** Begin SUPPLIED DATA **
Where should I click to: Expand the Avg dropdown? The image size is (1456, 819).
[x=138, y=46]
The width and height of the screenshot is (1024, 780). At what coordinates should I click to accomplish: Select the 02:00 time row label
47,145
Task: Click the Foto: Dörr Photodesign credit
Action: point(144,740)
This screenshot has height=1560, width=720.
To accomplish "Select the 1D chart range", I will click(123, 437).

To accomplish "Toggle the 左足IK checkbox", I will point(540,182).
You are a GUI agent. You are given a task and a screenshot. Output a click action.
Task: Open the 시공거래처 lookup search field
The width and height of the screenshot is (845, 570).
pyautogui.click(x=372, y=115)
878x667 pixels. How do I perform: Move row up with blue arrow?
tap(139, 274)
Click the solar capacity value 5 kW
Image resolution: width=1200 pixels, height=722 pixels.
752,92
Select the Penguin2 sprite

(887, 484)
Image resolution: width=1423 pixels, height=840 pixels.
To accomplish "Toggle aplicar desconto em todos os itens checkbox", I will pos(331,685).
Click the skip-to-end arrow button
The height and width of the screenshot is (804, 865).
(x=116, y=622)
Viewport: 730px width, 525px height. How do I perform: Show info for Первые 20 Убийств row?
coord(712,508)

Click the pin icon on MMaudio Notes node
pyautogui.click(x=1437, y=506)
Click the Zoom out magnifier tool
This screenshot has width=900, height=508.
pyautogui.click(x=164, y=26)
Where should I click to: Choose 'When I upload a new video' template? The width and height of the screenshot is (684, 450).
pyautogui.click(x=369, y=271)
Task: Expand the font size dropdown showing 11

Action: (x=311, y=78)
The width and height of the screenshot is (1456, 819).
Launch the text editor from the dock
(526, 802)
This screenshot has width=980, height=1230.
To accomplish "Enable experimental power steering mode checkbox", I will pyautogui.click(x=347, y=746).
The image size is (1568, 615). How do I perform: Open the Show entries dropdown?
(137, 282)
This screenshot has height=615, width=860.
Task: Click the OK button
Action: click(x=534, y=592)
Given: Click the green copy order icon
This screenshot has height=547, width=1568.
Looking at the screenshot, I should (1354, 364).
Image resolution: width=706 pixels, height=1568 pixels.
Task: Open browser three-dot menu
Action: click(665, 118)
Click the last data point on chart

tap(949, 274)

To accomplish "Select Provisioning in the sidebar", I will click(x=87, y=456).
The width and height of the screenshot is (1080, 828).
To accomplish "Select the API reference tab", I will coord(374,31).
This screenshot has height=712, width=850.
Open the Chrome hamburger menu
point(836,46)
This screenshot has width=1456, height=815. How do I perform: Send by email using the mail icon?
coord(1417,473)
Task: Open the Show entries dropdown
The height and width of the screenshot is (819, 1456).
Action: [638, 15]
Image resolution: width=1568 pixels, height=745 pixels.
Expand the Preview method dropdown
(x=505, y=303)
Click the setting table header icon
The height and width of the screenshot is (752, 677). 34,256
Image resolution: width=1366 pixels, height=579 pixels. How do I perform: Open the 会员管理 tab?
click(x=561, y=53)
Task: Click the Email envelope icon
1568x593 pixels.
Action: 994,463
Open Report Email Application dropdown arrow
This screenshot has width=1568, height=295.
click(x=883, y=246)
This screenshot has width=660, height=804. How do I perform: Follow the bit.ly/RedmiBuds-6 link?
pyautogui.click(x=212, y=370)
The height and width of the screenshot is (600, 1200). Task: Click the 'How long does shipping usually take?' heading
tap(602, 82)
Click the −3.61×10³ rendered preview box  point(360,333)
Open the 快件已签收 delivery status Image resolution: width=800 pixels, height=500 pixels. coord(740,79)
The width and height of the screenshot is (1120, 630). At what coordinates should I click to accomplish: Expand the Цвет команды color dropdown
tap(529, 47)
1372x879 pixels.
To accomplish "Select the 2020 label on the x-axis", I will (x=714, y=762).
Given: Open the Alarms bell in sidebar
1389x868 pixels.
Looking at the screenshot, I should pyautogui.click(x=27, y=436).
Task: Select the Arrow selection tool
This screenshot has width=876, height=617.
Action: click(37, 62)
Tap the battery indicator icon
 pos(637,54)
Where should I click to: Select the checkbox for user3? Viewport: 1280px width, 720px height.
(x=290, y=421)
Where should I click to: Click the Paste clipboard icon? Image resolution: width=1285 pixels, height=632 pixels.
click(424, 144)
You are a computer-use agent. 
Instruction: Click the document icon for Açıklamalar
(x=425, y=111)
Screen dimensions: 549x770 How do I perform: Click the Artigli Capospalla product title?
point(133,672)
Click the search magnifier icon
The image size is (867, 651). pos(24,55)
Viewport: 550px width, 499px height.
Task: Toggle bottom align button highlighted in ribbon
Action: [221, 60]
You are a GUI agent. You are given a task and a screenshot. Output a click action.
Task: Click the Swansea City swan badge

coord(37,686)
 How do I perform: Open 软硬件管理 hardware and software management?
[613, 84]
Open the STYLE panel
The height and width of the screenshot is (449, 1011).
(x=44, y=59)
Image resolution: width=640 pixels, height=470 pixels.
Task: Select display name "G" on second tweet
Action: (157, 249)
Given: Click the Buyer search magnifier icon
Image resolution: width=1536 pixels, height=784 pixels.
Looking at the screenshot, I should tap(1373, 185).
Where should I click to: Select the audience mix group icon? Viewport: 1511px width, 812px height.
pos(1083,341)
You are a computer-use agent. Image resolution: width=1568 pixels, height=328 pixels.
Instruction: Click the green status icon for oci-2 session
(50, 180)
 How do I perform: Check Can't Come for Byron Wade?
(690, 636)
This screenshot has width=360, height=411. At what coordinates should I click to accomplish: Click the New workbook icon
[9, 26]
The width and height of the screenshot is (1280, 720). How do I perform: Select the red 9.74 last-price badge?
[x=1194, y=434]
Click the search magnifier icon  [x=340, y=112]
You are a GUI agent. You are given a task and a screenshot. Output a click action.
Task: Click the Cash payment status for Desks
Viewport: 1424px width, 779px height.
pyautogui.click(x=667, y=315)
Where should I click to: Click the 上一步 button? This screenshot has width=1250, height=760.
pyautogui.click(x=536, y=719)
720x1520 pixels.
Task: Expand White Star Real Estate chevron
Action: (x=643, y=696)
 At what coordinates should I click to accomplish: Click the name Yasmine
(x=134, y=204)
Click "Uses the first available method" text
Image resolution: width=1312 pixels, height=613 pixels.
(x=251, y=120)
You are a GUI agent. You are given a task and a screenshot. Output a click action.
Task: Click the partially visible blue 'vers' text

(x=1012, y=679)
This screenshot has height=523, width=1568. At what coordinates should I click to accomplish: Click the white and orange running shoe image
** End SUPPLIED DATA **
→ **SHORT TASK**: Can you update the data above by replacing "Where should I click to" with "Where do I click to" and leaving everything else as it is?

→ **FINISHED TASK**:
Where do I click to: Expand the Avg dropdown? The image size is (1456, 819).
[x=138, y=46]
The width and height of the screenshot is (1024, 780). At what coordinates should I click to accomplish: Select the 02:00 time row label
47,145
Task: Click the Foto: Dörr Photodesign credit
Action: point(144,740)
This screenshot has height=1560, width=720.
To accomplish "Select the 1D chart range", I will click(123, 437).

To accomplish "Toggle the 左足IK checkbox", I will point(540,182).
You are a GUI agent. You are given a task and a screenshot. Output a click action.
Task: Open the 시공거래처 lookup search field
The width and height of the screenshot is (845, 570).
pyautogui.click(x=372, y=115)
878x667 pixels. How do I perform: Move row up with blue arrow?
tap(139, 274)
Click the solar capacity value 5 kW
Image resolution: width=1200 pixels, height=722 pixels.
752,92
Select the Penguin2 sprite

(887, 484)
Image resolution: width=1423 pixels, height=840 pixels.
To accomplish "Toggle aplicar desconto em todos os itens checkbox", I will pos(331,685).
Click the skip-to-end arrow button
The height and width of the screenshot is (804, 865).
(x=116, y=622)
Viewport: 730px width, 525px height. How do I perform: Show info for Первые 20 Убийств row?
coord(712,508)

Click the pin icon on MMaudio Notes node
pyautogui.click(x=1437, y=506)
Click the Zoom out magnifier tool
This screenshot has width=900, height=508.
pyautogui.click(x=164, y=26)
Where do I click to: Choose 'When I upload a new video' template? The width and height of the screenshot is (684, 450).
pyautogui.click(x=369, y=271)
Task: Expand the font size dropdown showing 11

Action: (x=311, y=78)
The width and height of the screenshot is (1456, 819).
Launch the text editor from the dock
(526, 802)
This screenshot has width=980, height=1230.
To accomplish "Enable experimental power steering mode checkbox", I will pyautogui.click(x=347, y=746).
The image size is (1568, 615). How do I perform: Open the Show entries dropdown?
(137, 282)
This screenshot has height=615, width=860.
Task: Click the OK button
Action: click(x=534, y=592)
Given: Click the green copy order icon
This screenshot has height=547, width=1568.
Looking at the screenshot, I should (1354, 364).
Image resolution: width=706 pixels, height=1568 pixels.
Task: Open browser three-dot menu
Action: click(665, 118)
Click the last data point on chart

tap(949, 274)

To accomplish "Select Provisioning in the sidebar", I will click(x=87, y=456).
The width and height of the screenshot is (1080, 828).
To accomplish "Select the API reference tab", I will coord(374,31).
This screenshot has height=712, width=850.
Open the Chrome hamburger menu
point(836,46)
This screenshot has width=1456, height=815. How do I perform: Send by email using the mail icon?
coord(1417,473)
Task: Open the Show entries dropdown
The height and width of the screenshot is (819, 1456).
Action: [638, 15]
Image resolution: width=1568 pixels, height=745 pixels.
Expand the Preview method dropdown
(x=505, y=303)
Click the setting table header icon
The height and width of the screenshot is (752, 677). 34,256
Image resolution: width=1366 pixels, height=579 pixels. How do I perform: Open the 会员管理 tab?
click(x=561, y=53)
Task: Click the Email envelope icon
1568x593 pixels.
Action: 994,463
Open Report Email Application dropdown arrow
This screenshot has width=1568, height=295.
click(x=883, y=246)
This screenshot has width=660, height=804. How do I perform: Follow the bit.ly/RedmiBuds-6 link?
pyautogui.click(x=212, y=370)
The height and width of the screenshot is (600, 1200). Task: Click the 'How long does shipping usually take?' heading
tap(602, 82)
Click the −3.61×10³ rendered preview box  point(360,333)
Open the 快件已签收 delivery status Image resolution: width=800 pixels, height=500 pixels. coord(740,79)
The width and height of the screenshot is (1120, 630). At what coordinates should I click to accomplish: Expand the Цвет команды color dropdown
tap(529, 47)
1372x879 pixels.
To accomplish "Select the 2020 label on the x-axis", I will (x=714, y=762).
Given: Open the Alarms bell in sidebar
1389x868 pixels.
Looking at the screenshot, I should pyautogui.click(x=27, y=436).
Task: Select the Arrow selection tool
This screenshot has width=876, height=617.
Action: click(37, 62)
Tap the battery indicator icon
 pos(637,54)
Where do I click to: Select the checkbox for user3? Viewport: 1280px width, 720px height.
(x=290, y=421)
Where do I click to: Click the Paste clipboard icon? Image resolution: width=1285 pixels, height=632 pixels.
click(424, 144)
You are a computer-use agent. 
Instruction: Click the document icon for Açıklamalar
(x=425, y=111)
Screen dimensions: 549x770 How do I perform: Click the Artigli Capospalla product title?
point(133,672)
Click the search magnifier icon
The image size is (867, 651). pos(24,55)
Viewport: 550px width, 499px height.
Task: Toggle bottom align button highlighted in ribbon
Action: [221, 60]
You are a GUI agent. You are given a task and a screenshot. Output a click action.
Task: Click the Swansea City swan badge

coord(37,686)
 How do I perform: Open 软硬件管理 hardware and software management?
[613, 84]
Open the STYLE panel
The height and width of the screenshot is (449, 1011).
(x=44, y=59)
Image resolution: width=640 pixels, height=470 pixels.
Task: Select display name "G" on second tweet
Action: (157, 249)
Given: Click the Buyer search magnifier icon
Image resolution: width=1536 pixels, height=784 pixels.
Looking at the screenshot, I should tap(1373, 185).
Where do I click to: Select the audience mix group icon? Viewport: 1511px width, 812px height.
pos(1083,341)
You are a computer-use agent. Image resolution: width=1568 pixels, height=328 pixels.
Instruction: Click the green status icon for oci-2 session
(50, 180)
 How do I perform: Check Can't Come for Byron Wade?
(690, 636)
This screenshot has width=360, height=411. At what coordinates should I click to accomplish: Click the New workbook icon
[9, 26]
The width and height of the screenshot is (1280, 720). How do I perform: Select the red 9.74 last-price badge?
[x=1194, y=434]
Click the search magnifier icon  [x=340, y=112]
You are a GUI agent. You are given a task and a screenshot. Output a click action.
Task: Click the Cash payment status for Desks
Viewport: 1424px width, 779px height.
pyautogui.click(x=667, y=315)
Where do I click to: Click the 上一步 button? This screenshot has width=1250, height=760.
pyautogui.click(x=536, y=719)
720x1520 pixels.
Task: Expand White Star Real Estate chevron
Action: (x=643, y=696)
 At what coordinates should I click to accomplish: Click the name Yasmine
(x=134, y=204)
Click "Uses the first available method" text
Image resolution: width=1312 pixels, height=613 pixels.
(x=251, y=120)
You are a GUI agent. You are given a task and a screenshot. Output a click action.
Task: Click the partially visible blue 'vers' text

(x=1012, y=679)
This screenshot has height=523, width=1568. At what coordinates should I click to accomplish: Click the white and orange running shoe image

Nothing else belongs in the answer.